• [Work order]: Go line by line through the entries and show those that hold the string "using".

Stored items

★ ★ ★ ★ ★ ★ ★

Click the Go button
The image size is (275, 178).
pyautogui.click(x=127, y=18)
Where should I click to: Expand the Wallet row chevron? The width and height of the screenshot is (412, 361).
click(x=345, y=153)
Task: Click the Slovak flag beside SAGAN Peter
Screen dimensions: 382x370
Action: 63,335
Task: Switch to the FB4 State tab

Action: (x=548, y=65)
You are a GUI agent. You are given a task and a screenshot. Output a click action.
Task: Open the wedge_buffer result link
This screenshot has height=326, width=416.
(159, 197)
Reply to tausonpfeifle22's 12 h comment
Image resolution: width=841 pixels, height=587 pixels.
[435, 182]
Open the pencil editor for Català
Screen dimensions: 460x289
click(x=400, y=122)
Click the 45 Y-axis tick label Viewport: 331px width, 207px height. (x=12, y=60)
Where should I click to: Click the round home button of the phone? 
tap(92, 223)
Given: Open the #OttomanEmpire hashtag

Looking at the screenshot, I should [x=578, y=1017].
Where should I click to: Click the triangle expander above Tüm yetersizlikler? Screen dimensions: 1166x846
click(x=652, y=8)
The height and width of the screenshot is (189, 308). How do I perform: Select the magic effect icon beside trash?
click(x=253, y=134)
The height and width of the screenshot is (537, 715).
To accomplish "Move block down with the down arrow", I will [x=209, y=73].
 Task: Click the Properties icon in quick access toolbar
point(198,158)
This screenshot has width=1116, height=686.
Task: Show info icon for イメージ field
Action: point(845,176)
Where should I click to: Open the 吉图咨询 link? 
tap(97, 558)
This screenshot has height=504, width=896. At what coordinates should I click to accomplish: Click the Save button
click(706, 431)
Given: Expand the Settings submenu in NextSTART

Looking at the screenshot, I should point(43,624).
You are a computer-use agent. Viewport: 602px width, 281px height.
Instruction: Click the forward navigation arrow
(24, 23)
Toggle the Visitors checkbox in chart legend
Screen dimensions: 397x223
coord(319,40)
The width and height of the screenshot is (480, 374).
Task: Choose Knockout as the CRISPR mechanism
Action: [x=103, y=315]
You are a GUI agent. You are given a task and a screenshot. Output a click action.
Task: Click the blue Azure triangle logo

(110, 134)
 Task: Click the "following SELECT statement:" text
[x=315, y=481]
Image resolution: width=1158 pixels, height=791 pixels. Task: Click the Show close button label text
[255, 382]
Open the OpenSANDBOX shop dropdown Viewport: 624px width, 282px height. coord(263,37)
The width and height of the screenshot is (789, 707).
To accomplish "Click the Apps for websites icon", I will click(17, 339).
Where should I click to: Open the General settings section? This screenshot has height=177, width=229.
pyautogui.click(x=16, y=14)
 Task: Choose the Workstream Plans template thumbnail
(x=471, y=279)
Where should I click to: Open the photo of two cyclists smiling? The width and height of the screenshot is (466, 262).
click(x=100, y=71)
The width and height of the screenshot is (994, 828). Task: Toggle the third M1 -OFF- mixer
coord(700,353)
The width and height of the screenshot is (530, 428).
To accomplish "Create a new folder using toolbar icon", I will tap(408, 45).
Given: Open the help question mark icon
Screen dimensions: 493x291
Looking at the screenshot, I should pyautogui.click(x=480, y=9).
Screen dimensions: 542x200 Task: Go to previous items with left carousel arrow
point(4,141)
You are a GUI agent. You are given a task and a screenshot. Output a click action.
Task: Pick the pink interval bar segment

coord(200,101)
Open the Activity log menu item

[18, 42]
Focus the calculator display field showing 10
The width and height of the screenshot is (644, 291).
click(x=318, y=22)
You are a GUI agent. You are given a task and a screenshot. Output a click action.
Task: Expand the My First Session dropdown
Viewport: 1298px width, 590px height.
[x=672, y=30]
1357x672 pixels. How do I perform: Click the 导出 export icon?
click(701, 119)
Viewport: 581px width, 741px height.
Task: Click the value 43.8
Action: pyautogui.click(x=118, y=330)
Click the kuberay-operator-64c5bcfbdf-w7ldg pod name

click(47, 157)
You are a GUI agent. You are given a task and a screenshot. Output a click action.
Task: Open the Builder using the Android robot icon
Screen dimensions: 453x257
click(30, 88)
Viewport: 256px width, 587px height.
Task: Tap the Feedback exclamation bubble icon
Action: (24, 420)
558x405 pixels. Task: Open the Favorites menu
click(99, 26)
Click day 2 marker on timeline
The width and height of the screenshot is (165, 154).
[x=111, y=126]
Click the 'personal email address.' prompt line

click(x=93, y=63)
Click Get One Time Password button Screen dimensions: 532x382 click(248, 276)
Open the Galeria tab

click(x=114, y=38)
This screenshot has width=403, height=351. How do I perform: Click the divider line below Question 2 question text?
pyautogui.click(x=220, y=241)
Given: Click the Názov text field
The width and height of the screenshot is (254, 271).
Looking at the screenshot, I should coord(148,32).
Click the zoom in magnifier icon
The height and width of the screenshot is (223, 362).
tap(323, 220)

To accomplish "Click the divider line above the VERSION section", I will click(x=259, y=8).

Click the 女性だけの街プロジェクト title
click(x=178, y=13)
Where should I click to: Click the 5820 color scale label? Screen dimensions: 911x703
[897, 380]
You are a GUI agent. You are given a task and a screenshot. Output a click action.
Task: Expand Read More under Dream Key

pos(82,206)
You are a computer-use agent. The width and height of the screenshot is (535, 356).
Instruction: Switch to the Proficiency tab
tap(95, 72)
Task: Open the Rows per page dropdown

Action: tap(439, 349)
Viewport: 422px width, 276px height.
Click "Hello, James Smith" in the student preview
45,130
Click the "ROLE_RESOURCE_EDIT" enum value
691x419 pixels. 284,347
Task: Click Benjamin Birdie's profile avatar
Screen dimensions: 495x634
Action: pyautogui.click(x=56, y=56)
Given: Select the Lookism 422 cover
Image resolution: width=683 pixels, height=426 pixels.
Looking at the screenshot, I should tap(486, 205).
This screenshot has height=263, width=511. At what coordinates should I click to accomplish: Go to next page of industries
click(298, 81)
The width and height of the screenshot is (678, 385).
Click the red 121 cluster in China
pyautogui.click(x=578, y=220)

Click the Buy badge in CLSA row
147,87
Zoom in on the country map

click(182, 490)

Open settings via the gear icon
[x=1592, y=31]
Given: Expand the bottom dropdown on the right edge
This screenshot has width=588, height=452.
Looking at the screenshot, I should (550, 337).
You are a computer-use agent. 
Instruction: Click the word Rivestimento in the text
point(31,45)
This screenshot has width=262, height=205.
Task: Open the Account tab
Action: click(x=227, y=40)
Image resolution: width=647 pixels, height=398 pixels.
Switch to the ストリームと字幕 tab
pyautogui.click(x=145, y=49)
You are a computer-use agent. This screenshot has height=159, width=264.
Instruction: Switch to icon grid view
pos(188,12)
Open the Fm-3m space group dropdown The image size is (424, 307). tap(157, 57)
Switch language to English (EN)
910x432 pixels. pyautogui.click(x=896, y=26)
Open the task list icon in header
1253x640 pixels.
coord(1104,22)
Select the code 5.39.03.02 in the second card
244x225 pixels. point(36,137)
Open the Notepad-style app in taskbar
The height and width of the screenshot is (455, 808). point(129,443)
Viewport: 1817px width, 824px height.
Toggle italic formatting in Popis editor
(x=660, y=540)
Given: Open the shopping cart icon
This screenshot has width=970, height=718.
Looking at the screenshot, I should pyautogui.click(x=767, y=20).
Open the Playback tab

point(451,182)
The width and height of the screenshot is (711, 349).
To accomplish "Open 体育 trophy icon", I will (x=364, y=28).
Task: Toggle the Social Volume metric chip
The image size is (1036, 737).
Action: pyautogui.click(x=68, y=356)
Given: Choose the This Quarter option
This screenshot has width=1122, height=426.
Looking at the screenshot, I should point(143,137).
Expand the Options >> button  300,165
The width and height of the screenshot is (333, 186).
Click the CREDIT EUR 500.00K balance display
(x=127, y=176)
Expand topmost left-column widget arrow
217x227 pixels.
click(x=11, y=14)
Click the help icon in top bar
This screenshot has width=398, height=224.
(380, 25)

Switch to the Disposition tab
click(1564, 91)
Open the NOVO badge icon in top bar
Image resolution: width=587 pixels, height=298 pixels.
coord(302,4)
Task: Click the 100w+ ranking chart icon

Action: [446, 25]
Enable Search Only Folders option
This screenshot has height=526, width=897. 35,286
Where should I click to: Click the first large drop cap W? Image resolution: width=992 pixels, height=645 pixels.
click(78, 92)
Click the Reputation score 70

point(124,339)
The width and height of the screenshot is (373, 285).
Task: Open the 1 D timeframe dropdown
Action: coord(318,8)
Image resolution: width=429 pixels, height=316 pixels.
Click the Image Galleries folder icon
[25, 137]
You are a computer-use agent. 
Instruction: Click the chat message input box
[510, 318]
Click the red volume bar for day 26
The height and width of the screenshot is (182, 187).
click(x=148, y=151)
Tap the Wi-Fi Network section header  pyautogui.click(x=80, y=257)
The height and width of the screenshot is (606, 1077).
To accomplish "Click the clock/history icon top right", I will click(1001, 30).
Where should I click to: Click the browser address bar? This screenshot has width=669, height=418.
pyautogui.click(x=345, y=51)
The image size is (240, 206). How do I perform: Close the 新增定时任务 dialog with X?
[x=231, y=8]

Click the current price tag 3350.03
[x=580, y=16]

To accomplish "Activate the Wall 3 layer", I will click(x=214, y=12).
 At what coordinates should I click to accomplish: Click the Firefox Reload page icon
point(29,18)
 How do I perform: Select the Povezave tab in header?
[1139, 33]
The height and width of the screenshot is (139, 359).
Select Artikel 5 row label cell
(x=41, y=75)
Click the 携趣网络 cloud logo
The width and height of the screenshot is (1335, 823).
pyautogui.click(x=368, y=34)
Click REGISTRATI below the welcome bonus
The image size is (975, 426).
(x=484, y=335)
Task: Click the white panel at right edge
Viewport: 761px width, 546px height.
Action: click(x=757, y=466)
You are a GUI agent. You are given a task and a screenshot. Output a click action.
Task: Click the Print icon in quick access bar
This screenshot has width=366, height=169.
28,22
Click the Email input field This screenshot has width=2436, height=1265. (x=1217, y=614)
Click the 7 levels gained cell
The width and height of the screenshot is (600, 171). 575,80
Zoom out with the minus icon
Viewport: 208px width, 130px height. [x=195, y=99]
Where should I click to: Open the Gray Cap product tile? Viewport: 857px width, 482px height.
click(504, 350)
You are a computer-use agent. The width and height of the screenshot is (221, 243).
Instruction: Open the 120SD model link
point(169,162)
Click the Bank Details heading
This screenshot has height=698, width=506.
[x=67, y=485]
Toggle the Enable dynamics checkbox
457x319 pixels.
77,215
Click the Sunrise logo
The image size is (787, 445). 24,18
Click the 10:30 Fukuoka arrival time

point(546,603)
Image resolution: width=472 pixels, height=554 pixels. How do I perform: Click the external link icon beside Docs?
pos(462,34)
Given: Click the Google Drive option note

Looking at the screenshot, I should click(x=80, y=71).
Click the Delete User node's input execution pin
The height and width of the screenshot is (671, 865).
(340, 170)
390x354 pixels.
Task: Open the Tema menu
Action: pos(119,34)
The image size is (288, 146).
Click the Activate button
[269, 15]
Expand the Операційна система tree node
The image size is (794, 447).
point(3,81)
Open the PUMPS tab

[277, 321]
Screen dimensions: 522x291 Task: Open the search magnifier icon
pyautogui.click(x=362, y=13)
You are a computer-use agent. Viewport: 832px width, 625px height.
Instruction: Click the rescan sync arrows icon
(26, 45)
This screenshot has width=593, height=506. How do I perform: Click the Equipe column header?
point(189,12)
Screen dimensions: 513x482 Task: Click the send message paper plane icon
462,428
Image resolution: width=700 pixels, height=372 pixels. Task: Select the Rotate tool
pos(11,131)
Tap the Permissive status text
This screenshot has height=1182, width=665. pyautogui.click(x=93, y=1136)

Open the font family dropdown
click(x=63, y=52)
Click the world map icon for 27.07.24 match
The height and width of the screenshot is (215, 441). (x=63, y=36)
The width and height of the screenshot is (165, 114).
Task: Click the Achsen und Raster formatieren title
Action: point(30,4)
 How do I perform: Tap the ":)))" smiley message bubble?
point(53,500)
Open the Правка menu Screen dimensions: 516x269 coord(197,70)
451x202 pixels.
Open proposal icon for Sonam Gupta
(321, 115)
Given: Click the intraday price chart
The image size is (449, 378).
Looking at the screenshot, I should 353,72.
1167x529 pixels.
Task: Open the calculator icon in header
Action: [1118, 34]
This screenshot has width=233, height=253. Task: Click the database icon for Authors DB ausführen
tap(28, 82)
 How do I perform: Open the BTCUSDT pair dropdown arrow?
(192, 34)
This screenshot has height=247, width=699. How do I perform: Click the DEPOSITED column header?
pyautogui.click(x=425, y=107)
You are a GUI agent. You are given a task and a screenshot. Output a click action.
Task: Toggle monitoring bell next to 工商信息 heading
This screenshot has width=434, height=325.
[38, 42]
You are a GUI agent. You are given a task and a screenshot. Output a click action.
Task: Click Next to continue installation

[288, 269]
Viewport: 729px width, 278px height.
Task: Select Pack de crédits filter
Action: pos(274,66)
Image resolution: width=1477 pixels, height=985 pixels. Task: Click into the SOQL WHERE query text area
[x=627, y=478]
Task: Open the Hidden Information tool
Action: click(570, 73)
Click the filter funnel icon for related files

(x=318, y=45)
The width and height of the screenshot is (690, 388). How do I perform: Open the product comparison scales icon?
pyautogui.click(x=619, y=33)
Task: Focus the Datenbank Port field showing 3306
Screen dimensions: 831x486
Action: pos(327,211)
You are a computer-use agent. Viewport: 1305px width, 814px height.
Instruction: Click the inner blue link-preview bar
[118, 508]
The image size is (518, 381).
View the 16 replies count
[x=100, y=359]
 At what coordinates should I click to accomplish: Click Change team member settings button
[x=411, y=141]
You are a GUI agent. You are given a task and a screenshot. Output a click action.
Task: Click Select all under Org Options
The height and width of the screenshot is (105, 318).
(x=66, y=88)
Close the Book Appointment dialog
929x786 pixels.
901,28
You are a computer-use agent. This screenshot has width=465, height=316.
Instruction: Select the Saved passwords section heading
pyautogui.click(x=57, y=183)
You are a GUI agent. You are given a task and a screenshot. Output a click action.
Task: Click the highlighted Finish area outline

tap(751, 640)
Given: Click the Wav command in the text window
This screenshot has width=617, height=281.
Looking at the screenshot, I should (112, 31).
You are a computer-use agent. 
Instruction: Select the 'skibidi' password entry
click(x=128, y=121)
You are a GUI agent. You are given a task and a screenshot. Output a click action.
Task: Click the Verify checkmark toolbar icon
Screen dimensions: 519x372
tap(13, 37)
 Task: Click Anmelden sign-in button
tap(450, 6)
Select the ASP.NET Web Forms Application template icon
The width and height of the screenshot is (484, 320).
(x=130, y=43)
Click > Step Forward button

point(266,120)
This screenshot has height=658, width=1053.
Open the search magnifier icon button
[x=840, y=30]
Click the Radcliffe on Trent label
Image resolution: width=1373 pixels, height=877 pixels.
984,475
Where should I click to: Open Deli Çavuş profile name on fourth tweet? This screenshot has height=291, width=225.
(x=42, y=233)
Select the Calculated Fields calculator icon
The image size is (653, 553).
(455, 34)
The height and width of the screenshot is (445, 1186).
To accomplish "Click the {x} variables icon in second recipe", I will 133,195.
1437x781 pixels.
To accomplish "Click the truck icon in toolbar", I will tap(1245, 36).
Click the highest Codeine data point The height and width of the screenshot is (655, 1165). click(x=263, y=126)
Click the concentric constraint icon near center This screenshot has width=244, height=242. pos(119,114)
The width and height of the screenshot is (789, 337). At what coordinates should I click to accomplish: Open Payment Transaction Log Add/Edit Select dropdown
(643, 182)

★ ★ ★ ★ ★ ★ ★

• [Exercise output]:
To accomplish "Create a new folder using toolbar icon", I will tap(408, 45).
Task: Open the Builder using the Android robot icon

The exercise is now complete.